INSTRUCTIONS TO FOLLOW: In the listing that follows, the lines starting at the one containing "You are a computer-use agent. Viewport: 1920px width, 1050px" and ending at the one containing "Task: Open the Blog link" are to be returned exactly, both boundary lines included, and no others.

RECORD SET Start Marker

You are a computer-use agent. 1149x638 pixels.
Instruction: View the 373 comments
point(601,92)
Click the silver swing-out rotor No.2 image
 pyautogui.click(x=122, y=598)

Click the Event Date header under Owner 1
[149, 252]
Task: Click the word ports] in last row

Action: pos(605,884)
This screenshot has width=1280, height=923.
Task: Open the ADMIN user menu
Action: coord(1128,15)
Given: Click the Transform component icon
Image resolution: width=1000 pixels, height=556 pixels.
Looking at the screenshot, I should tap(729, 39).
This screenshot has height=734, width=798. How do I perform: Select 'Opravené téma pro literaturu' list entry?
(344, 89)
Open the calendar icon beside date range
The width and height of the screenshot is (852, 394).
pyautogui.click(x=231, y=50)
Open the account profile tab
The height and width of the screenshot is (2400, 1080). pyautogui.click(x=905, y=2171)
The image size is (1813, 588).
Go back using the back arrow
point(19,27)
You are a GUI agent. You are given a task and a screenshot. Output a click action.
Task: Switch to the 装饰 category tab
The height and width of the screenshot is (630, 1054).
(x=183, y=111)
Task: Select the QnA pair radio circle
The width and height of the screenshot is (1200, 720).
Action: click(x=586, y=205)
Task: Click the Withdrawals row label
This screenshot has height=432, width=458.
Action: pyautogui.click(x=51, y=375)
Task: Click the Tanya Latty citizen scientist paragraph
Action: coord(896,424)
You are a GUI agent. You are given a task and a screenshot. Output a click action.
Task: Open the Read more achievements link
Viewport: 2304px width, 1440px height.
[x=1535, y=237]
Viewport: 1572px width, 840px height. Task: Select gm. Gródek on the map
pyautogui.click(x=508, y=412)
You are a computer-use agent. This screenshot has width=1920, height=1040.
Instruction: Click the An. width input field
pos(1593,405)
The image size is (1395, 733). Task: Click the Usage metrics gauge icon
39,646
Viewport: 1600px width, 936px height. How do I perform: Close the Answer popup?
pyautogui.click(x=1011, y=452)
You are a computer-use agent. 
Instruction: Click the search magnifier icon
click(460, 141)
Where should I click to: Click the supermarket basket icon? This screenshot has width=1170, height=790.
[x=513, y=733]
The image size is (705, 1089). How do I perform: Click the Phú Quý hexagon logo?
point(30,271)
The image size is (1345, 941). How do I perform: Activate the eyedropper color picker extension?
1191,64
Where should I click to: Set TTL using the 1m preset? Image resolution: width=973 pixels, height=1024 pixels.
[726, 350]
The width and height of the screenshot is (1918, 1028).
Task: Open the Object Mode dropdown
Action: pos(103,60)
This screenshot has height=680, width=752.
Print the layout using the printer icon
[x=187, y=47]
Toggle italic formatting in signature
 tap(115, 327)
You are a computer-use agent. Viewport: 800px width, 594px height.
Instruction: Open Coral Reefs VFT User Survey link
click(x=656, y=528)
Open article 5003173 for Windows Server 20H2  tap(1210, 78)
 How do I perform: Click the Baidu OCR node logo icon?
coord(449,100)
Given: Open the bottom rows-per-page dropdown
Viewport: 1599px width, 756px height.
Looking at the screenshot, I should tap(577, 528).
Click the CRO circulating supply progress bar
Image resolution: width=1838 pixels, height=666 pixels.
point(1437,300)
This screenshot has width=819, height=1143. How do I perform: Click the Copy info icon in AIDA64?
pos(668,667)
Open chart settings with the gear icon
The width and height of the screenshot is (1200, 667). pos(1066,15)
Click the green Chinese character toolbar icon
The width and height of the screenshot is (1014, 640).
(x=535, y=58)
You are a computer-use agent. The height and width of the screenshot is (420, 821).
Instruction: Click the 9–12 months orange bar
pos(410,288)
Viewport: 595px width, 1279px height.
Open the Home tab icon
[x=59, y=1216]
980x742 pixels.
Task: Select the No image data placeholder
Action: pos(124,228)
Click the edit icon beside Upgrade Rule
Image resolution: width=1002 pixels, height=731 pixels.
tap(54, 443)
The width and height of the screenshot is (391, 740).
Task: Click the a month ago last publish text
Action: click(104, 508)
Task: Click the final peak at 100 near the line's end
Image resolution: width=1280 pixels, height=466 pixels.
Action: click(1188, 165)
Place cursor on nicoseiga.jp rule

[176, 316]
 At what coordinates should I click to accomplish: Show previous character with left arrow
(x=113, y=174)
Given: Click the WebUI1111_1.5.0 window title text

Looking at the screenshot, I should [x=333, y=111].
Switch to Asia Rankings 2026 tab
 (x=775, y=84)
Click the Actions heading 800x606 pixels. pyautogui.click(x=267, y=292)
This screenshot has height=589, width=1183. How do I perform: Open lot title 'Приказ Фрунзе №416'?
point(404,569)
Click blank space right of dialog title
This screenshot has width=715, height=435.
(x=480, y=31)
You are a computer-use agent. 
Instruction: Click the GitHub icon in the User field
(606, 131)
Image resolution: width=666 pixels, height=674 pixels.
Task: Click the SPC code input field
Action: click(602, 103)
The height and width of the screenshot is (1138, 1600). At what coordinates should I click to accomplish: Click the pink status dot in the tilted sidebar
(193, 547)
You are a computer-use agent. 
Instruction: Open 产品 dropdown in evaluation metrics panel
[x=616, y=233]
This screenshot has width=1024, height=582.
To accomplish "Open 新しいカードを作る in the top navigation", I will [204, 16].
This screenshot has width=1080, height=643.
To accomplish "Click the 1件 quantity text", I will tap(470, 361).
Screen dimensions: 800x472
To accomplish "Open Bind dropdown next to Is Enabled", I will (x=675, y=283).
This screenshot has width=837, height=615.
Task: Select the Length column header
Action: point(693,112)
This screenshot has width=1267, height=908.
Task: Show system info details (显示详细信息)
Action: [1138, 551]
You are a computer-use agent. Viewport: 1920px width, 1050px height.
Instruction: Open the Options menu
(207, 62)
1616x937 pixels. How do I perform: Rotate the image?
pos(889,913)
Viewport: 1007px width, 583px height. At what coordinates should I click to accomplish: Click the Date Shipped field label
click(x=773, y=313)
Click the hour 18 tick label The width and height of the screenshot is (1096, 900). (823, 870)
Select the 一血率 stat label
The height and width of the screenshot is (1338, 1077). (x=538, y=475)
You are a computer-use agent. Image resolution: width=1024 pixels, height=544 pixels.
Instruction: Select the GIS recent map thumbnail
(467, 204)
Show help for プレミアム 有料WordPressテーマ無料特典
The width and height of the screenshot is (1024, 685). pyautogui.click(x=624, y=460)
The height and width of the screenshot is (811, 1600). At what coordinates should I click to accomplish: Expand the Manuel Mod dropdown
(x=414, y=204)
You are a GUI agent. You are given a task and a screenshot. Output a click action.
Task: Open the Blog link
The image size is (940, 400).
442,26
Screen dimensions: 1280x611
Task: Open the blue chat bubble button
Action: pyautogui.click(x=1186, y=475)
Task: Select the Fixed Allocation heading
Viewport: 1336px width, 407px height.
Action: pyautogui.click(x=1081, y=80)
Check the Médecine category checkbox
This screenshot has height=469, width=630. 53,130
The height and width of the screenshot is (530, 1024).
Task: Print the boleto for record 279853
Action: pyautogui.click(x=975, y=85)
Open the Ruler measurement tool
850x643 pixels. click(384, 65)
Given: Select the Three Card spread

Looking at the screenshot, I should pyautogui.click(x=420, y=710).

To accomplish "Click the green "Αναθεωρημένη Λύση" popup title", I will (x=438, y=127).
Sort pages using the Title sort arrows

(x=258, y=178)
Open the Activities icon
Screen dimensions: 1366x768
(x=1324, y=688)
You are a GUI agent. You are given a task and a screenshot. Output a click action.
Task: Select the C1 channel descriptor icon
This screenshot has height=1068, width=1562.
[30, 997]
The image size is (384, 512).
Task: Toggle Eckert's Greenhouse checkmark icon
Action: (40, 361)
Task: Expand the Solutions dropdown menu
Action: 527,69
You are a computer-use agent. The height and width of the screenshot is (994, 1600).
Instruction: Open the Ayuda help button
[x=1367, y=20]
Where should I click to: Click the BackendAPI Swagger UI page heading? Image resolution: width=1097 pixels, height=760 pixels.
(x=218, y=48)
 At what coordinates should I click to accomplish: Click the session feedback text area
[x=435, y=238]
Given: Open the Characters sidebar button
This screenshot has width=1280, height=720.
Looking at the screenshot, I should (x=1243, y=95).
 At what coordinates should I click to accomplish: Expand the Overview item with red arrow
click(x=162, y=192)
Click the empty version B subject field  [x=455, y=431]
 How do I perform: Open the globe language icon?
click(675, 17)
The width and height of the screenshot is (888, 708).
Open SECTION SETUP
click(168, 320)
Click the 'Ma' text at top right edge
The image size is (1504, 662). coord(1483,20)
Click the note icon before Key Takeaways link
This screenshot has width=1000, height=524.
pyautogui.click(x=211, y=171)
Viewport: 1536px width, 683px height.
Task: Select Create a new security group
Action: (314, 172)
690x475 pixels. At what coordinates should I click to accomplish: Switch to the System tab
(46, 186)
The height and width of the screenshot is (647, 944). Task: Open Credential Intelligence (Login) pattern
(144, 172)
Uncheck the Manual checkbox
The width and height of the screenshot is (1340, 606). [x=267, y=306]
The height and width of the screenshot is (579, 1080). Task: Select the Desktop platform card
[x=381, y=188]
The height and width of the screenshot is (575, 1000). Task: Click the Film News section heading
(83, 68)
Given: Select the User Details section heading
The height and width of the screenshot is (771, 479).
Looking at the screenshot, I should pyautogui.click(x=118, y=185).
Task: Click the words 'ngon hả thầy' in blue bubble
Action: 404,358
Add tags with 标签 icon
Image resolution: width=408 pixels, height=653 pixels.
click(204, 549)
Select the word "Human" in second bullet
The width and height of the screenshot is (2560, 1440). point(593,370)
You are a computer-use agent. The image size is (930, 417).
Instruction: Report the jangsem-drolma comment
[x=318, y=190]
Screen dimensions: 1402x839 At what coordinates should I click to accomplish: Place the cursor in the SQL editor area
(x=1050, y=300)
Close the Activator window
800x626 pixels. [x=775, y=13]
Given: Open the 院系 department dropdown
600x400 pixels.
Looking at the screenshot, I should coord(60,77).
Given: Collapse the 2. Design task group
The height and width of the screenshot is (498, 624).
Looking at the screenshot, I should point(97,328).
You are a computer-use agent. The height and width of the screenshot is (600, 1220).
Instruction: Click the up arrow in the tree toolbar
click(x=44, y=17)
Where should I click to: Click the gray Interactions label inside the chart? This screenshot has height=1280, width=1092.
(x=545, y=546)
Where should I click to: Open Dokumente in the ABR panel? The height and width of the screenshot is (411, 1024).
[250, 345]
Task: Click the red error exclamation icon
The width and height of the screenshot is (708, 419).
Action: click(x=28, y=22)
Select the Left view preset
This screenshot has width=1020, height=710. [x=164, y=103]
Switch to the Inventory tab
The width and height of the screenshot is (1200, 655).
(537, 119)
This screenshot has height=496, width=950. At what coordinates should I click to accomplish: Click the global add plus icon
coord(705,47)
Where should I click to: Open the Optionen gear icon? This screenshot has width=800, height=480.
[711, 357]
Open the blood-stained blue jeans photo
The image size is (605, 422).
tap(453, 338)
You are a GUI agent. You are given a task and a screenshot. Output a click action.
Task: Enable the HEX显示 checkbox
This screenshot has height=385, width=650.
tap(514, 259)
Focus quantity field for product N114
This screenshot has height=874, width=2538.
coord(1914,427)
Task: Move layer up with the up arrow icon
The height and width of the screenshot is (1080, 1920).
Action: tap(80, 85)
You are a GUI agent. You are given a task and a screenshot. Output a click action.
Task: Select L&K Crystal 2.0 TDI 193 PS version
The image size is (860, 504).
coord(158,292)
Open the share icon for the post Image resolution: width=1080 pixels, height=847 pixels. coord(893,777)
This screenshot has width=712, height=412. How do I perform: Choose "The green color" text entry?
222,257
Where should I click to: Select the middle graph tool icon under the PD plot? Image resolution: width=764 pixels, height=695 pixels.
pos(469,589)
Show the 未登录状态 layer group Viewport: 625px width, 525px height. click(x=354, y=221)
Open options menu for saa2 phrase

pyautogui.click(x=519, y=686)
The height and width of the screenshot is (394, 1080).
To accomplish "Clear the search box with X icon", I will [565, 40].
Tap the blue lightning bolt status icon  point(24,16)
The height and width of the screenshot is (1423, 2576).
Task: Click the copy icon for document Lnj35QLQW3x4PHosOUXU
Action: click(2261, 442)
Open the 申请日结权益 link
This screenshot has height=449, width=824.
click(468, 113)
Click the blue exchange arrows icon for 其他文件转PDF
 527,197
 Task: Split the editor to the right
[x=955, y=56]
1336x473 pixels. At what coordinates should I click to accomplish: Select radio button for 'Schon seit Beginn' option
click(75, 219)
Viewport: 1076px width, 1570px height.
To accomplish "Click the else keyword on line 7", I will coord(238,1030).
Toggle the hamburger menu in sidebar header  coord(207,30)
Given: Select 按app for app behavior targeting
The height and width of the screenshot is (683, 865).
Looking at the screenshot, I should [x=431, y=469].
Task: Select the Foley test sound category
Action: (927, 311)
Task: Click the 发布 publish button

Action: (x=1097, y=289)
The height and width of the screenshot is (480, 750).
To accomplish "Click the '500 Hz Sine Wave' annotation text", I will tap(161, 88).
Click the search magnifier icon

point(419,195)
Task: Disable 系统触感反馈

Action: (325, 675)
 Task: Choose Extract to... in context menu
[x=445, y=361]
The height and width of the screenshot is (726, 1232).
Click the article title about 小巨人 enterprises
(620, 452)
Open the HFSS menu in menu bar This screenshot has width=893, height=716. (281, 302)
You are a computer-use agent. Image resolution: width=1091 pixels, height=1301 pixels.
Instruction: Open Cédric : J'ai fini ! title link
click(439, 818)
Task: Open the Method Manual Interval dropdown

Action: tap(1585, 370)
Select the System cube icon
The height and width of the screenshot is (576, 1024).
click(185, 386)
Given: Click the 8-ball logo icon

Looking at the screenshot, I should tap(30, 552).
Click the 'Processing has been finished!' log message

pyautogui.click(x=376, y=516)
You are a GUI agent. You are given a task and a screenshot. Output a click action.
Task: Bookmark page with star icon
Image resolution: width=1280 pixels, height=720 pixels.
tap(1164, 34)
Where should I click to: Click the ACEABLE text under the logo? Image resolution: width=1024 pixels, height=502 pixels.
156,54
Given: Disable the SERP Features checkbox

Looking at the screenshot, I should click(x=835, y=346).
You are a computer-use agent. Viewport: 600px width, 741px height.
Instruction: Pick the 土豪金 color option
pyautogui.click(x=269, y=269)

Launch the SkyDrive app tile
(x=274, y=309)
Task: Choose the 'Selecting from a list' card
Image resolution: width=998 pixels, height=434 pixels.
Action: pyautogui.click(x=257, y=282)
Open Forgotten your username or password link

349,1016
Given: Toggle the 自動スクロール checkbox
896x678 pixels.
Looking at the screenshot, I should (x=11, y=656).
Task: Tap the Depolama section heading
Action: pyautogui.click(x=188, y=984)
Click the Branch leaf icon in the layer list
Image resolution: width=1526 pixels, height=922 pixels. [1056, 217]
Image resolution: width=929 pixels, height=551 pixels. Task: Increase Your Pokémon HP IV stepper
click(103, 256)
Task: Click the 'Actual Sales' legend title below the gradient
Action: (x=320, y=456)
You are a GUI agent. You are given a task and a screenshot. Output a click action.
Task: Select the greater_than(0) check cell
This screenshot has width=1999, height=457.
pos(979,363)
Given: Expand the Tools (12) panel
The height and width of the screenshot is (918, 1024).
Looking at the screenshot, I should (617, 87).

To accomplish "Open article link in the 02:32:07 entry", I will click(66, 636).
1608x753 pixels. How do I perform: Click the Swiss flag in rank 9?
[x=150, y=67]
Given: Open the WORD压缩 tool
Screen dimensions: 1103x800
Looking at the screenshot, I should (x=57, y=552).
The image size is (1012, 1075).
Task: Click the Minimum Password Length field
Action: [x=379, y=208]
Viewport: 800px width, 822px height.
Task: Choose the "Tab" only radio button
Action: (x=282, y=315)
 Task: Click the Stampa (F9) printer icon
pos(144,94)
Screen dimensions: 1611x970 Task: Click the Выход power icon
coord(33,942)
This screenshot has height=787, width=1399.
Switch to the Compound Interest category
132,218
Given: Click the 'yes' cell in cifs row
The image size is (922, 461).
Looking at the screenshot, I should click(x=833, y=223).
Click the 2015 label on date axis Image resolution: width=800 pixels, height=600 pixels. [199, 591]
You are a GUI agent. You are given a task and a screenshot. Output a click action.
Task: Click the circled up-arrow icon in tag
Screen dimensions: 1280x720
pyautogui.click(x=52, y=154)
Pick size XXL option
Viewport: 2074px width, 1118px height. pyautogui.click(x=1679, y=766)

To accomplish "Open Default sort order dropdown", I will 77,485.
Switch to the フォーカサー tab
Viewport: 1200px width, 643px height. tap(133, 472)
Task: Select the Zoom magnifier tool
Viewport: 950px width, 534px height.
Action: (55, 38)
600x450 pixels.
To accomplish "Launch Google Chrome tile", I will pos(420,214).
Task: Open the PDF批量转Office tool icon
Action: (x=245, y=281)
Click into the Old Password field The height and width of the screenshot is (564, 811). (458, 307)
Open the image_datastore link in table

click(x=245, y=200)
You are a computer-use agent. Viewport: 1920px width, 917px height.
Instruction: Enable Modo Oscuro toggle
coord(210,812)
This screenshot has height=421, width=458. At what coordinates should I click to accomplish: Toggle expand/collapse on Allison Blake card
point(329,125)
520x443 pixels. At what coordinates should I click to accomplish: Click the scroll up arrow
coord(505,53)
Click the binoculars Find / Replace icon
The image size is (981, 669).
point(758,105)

RECORD SET End Marker

REPLY TO THE TASK:
You are a computer-use agent. Viewport: 1920px width, 1050px height.
Instruction: Open the Options menu
(207, 62)
1616x937 pixels. How do I perform: Rotate the image?
pos(889,913)
Viewport: 1007px width, 583px height. At what coordinates should I click to accomplish: Click the Date Shipped field label
click(x=773, y=313)
Click the hour 18 tick label The width and height of the screenshot is (1096, 900). (823, 870)
Select the 一血率 stat label
The height and width of the screenshot is (1338, 1077). (x=538, y=475)
You are a computer-use agent. Image resolution: width=1024 pixels, height=544 pixels.
Instruction: Select the GIS recent map thumbnail
(467, 204)
Show help for プレミアム 有料WordPressテーマ無料特典
The width and height of the screenshot is (1024, 685). pyautogui.click(x=624, y=460)
The height and width of the screenshot is (811, 1600). At what coordinates should I click to accomplish: Expand the Manuel Mod dropdown
(x=414, y=204)
You are a GUI agent. You are given a task and a screenshot. Output a click action.
Task: Open the Blog link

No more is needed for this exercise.